● **TASK TO CARRY OUT**
Every record below should be repeated exactly. Omit the pictures.

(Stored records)

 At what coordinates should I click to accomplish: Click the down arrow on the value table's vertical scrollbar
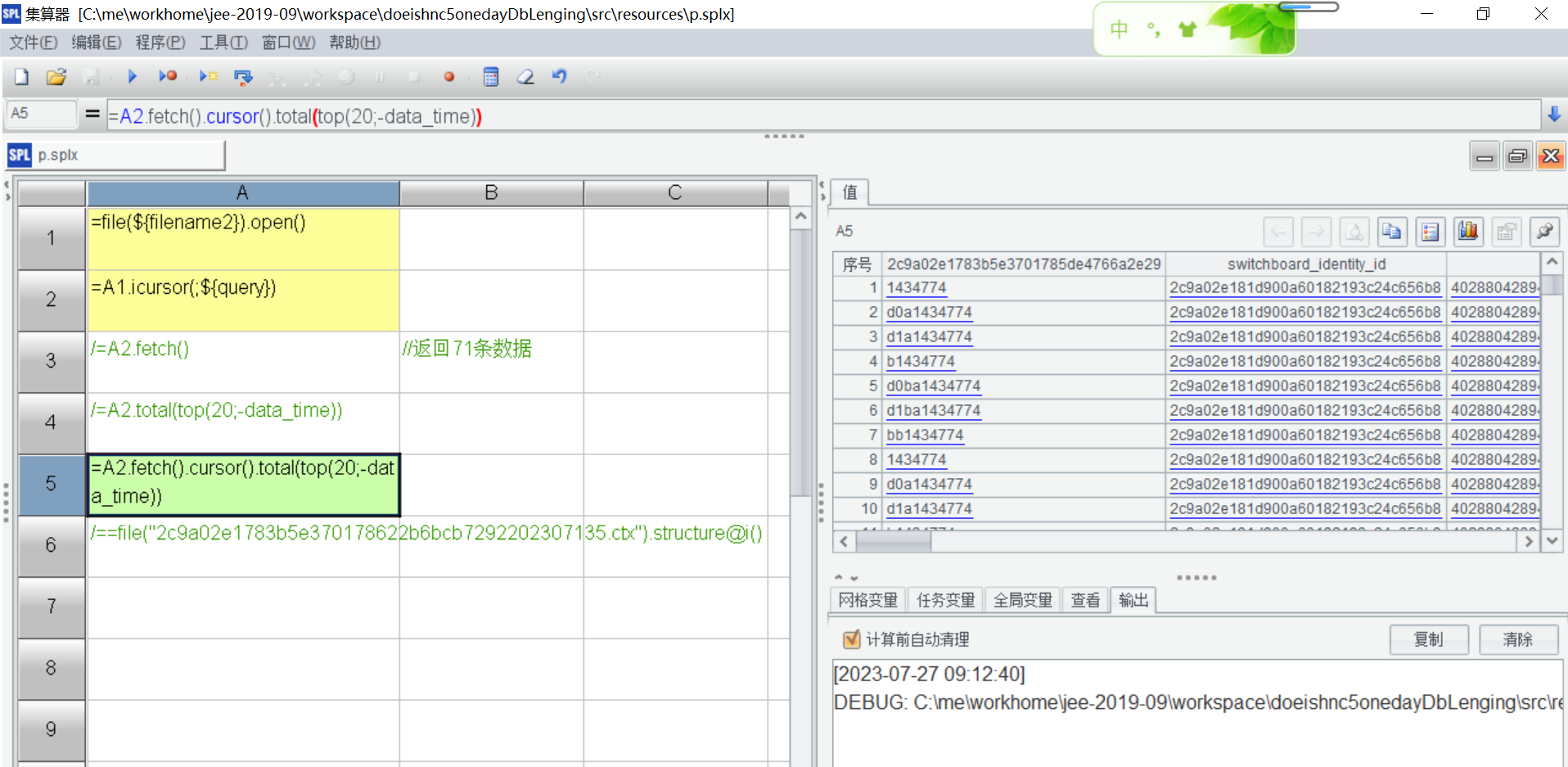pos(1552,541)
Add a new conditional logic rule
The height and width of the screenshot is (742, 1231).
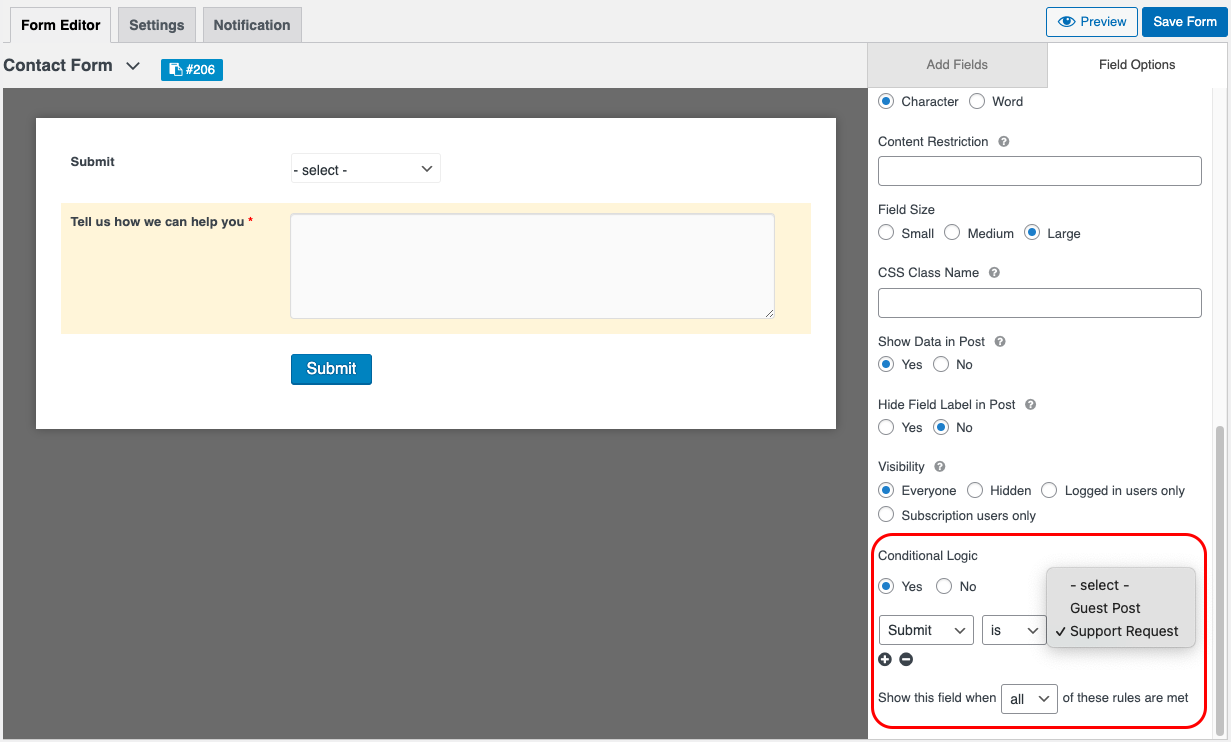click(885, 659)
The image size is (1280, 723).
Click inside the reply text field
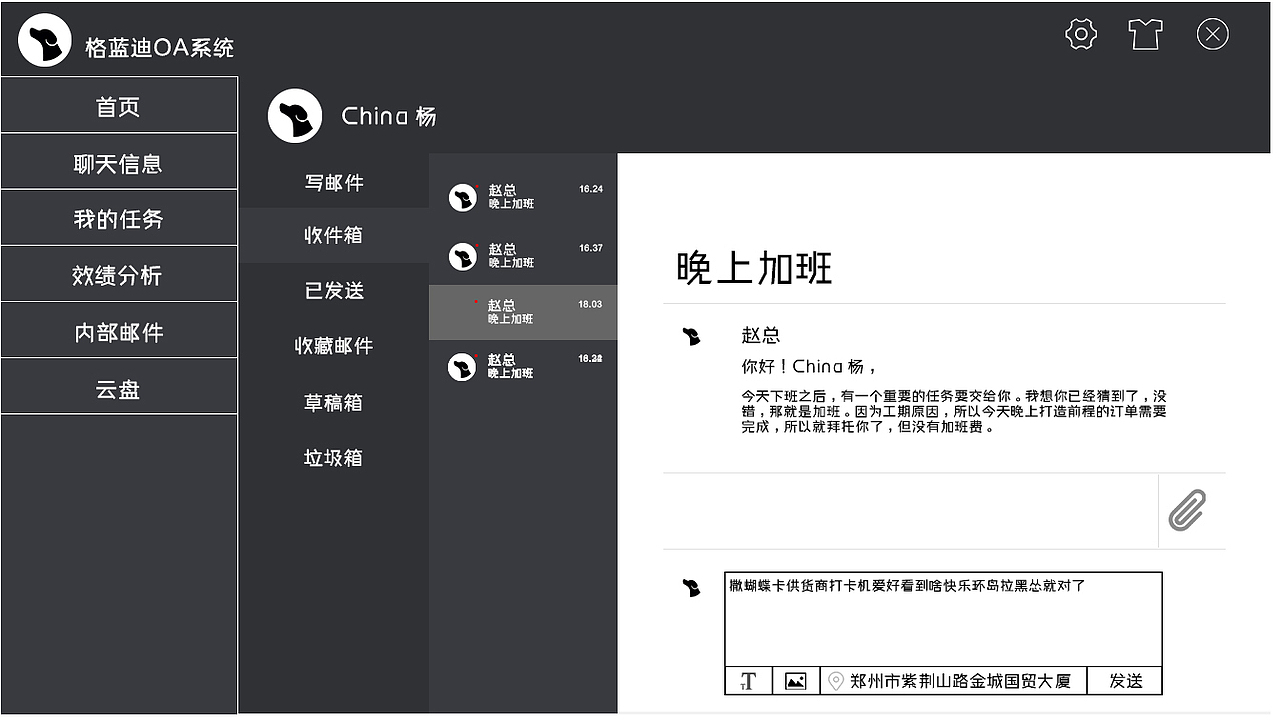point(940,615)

● **RESPONSE AREA**
 At what coordinates should I click to accomplish: Click the down arrow on the value table's vertical scrollbar
pos(1552,541)
Add a new conditional logic rule
The height and width of the screenshot is (742, 1231).
click(885, 659)
The image size is (1280, 723).
Click inside the reply text field
point(940,615)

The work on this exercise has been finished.